● What this task involves: Would you print the records below word for word, without the pictures?
>>>
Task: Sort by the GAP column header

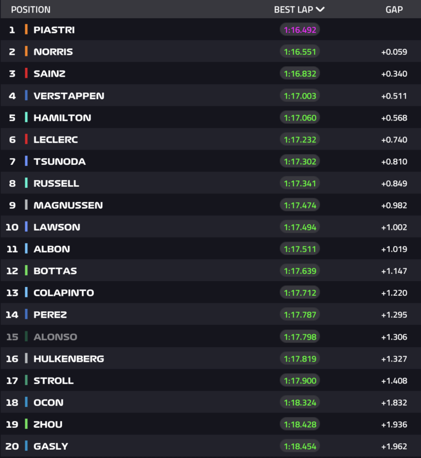Action: coord(394,9)
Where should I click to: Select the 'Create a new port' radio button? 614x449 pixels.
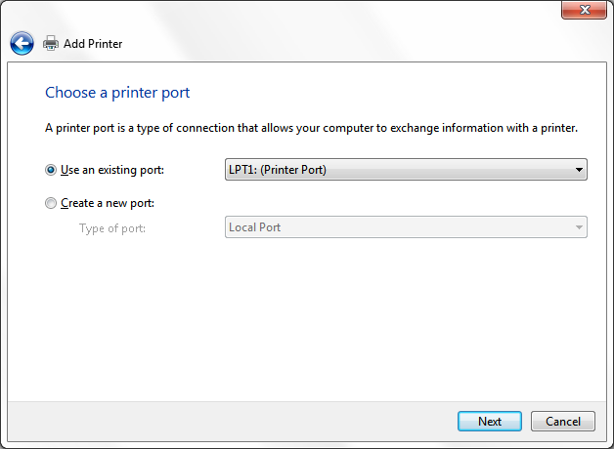(51, 203)
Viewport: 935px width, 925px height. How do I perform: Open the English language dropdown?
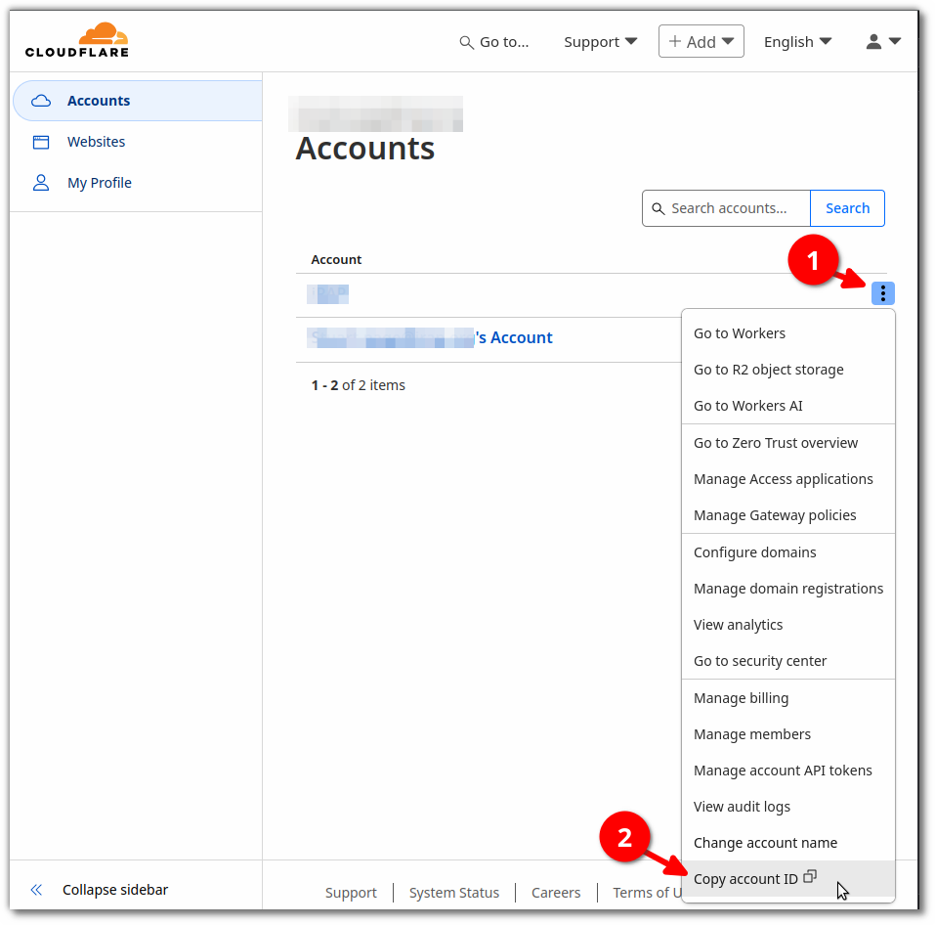pos(797,41)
<<<
● Task answer:
Task: Sort by the GAP column header

Action: coord(394,9)
Where should I click to: Select the 'Create a new port' radio button? 614x449 pixels.
(51, 203)
Viewport: 935px width, 925px height. How do I perform: Open the English language dropdown?
pos(797,41)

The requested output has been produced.